** AVAILABLE DATA follows **

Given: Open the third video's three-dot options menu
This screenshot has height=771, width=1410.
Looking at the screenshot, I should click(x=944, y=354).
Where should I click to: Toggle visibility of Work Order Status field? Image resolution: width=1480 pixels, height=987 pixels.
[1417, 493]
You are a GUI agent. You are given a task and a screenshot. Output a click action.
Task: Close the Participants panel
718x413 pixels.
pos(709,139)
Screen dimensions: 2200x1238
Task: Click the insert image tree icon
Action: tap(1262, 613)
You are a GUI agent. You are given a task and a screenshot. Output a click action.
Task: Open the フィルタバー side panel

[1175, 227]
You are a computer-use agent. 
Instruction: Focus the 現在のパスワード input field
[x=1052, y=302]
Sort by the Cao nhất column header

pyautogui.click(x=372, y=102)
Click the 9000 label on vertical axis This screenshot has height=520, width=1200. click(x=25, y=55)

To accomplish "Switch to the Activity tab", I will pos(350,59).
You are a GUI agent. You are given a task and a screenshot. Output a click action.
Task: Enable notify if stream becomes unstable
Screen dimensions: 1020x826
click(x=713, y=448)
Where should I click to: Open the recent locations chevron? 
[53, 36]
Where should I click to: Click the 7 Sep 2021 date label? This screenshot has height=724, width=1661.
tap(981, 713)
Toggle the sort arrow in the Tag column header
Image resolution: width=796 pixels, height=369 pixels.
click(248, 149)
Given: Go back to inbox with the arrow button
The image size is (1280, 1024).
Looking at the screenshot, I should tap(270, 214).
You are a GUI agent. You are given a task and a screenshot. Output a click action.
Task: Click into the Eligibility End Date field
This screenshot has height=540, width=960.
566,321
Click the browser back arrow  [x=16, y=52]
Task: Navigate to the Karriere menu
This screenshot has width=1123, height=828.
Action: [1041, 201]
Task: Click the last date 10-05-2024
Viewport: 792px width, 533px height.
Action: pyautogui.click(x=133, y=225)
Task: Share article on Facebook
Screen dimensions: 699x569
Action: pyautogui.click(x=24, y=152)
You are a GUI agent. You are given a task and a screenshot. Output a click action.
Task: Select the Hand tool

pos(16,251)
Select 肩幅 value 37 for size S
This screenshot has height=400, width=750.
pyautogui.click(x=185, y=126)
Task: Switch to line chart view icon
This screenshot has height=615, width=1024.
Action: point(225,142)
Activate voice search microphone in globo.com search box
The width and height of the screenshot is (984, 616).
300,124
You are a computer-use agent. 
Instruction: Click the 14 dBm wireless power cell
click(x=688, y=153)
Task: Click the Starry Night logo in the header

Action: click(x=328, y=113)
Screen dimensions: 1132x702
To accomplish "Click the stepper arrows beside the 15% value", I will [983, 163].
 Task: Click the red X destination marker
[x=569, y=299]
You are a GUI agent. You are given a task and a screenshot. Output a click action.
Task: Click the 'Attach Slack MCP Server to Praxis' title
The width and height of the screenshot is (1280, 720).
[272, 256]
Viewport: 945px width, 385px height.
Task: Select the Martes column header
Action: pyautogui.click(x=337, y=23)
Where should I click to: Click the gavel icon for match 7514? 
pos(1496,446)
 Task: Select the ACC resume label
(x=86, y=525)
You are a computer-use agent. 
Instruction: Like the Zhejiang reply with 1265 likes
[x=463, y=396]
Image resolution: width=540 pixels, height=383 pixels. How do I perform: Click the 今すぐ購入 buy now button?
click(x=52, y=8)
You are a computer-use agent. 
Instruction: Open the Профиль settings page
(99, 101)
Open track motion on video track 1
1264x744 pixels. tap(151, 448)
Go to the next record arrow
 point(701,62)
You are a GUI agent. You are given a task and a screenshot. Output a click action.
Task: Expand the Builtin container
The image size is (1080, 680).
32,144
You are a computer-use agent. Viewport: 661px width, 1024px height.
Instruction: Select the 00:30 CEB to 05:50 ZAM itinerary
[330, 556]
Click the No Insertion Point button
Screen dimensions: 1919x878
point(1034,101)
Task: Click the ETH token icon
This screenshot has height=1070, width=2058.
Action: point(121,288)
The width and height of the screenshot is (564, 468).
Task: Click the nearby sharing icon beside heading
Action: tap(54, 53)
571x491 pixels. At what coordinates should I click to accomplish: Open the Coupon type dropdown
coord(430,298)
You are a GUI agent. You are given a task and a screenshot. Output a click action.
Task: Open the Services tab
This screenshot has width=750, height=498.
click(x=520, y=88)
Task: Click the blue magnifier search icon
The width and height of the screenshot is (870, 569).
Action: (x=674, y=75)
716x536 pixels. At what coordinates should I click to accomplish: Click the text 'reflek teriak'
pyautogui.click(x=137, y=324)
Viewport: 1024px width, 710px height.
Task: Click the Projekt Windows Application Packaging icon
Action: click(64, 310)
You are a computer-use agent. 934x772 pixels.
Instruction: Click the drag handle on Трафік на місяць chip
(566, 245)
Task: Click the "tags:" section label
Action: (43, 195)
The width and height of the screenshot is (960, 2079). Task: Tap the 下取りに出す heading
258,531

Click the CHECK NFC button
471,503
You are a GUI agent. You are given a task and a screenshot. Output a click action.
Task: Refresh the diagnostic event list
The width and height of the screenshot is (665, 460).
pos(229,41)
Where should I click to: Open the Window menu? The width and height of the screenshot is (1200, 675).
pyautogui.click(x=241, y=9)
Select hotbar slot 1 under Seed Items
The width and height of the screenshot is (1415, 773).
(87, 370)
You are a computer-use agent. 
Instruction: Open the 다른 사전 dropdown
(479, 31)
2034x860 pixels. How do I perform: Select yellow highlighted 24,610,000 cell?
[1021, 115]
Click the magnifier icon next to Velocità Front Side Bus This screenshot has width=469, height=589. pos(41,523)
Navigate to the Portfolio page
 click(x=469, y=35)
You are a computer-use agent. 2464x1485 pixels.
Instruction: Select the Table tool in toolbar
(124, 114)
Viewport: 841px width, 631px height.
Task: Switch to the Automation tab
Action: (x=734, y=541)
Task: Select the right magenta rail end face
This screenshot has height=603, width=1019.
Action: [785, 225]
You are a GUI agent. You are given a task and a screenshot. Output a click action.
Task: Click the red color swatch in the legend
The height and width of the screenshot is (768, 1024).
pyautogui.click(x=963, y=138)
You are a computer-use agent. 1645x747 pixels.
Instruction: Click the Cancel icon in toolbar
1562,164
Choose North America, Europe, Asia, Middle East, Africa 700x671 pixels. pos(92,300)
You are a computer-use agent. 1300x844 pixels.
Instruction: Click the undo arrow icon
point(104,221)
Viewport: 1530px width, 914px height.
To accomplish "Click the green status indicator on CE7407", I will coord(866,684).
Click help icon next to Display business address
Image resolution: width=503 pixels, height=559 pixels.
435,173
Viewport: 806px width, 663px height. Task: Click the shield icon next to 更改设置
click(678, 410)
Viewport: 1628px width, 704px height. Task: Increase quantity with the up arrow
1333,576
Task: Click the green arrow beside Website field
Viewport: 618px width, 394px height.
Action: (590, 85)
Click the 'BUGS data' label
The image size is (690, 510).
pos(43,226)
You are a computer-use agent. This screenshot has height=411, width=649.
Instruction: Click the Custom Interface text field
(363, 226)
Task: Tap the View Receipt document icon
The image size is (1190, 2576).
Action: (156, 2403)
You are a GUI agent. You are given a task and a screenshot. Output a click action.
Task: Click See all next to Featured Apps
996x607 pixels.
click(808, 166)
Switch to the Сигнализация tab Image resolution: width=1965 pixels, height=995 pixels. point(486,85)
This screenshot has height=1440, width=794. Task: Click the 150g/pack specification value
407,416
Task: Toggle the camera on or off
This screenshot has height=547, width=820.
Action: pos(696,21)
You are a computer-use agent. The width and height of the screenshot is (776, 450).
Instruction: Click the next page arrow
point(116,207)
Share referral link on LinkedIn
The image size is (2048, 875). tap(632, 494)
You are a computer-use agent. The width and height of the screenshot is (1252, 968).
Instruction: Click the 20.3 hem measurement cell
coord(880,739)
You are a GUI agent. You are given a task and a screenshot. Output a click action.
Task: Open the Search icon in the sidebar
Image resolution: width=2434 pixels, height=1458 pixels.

** End of AVAILABLE DATA **

**YOUR INSTRUCTIONS**
In the entries above, find each line with the string "green" and copy it.

**ANSWER AREA**
To accomplish "Click the green status indicator on CE7407", I will coord(866,684).
Task: Click the green arrow beside Website field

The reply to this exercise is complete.